The CMS wants to pay practices a monthly fee to manage care for as many as 25 million patients in the agency's largest-ever plan to transform and improve how primary care is delivered and reimbursed.
The Comprehensive Primary Care Plus initiative will be implemented in up to 20 regions and include up to 5,000 practices, which would encompass more than 20,000 doctors and clinicians. The program would collaborate with commercial, state, and other federal insurance plans. Therefore, the CMS has yet to identify regions since it must first assess interest by payers and providers.
Provider practices will be able to participate in two ways. In Track 1, the agency will pay a monthly fee to practices that provide specific services. That fee is in addition to the fee-for-service payments under the Medicare Physician Fee Schedule for care.
Providers currently perform a service and then submit a claim to Medicare for payment.
In Track 2, practices will also receive a monthly care management fee and, instead of full Medicare fee-for-service payments for evaluation and management services, they will receive reduced Medicare fee-for-service payments and up-front comprehensive primary-care payments. This hybrid payment design will allow greater flexibility in how practices deliver care outside of the traditional face-to-face encounter, the agency said.
For example, practices might offer telemedicine visits or simply provide longer office visits for patients with complex needs.
Practices in both tracks will receive upfront incentive payments that they might have to repay if they do not perform well on quality and utilization metrics. The CMS initially will pay primary care practices $15 per beneficiary per month for care management under Track 1 and an average of $28 a month under Track 2 to support enhanced, coordinated services on behalf of Medicare fee-for-service beneficiaries.
Participating payers will also offer higher payments to primary care practices that are designed to support them in providing high-quality primary care on behalf of their members.
Starting April 15, the CMS will solicit payer proposals to partner in CPC. Once it gets a sense of which insurers want to partner and in which regions, the CMS will solicit applications from nearby practices. That solicitation will take place between July 15 and Sept. 1, 2016.
Relying on private payers as a way of determining where this model will launch concerns some experts.
“The problem is that the regions with the least payer interest will be the ones that need it the most,” said Dr. Kavita Patel, a senior fellow at the Brookings Institute and a former policy director for the Obama administration.
Industry reaction to the payment model reflected confusion over how this will work with forthcoming physician payment changes taking place under Medicare Access and CHIP Reauthorization Act (MACRA). MACRA eliminated the sustainable growth-rate formula physicians were once paid for in favor of two options.
The Merit-based Incentive Payment System (MIPS) takes into account quality measures and providers' implementation of electronic health records that comply with meaningful-use requirements. MIPS also incorporates the value-based payment system that was part of the Affordable Care Act.
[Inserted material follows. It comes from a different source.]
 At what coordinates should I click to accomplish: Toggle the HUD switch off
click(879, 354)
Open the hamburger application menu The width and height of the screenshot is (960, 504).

That system rewards or penalizes providers depending on how they score.
Providers can be exempt from being evaluated for quality if they participate in an alternative payment model.
Since the start of the year, the CMS has announced various quality pay model initiatives and it's unclear if any of them, including the primary care payment model could qualify as an alternative payment model said, Anders Gilberg, senior vice president of government affairs for the Medical Group Management Association.
The CMS has yet to release guidance on what will qualify as an APM. The new payment scheme under MACRA begins Jan. 1, 2019.
“It's very difficult for physician practices to make a decision to participate," Gilberg said. “These models are being rolled out in a piecemeal fashion without any overarching understanding of where they are going to fit in with MACRA.”
Others are pleased with the primary care model because moves away from a high volume/low quality care strategy taking place under fee-for-service to one that addresses patient needs, said Dr. Wanda Filer, president of the American Academy of Family Physicians.
Currently, providers are not paid for non-face-to-face activities such as consulting with other providers to coordinate care, or answering e-mails from patients.
This model will give doctors the flexibility to spend the time needed on the sicker patients, while exploring telemedicine-based strategies for those who are healthier.
“This model makes sure patients are getting the right kind of care, at the right time,” Filer said.
To be eligible for the incentives under the programs, practices will need to ensure:
• Services are accessible, responsive to an individual's preference, and practices should offer enhanced in-person hours and 24/7 telephone or electronic access.
• Patients at highest risk receive proactive, relationship-based care-management services to improve outcomes.
• Care is comprehensive and practices can meet the majority of each individual's physical and mental healthcare needs, including prevention. Care is also coordinated across the healthcare system, including specialty care and community services, and patients receive timely follow-up after emergency room or hospital visits.
• It is patient-centered, recognizing that patients and family members are core members of the care team, and actively engages patients to design care that best meets their needs.
• Quality and utilization of services are measured, and data is analyzed to identify opportunities for improvements in care and to develop new capabilities.
The CMS will accept practice applications in the determined regions from July 15 through Sept. 1.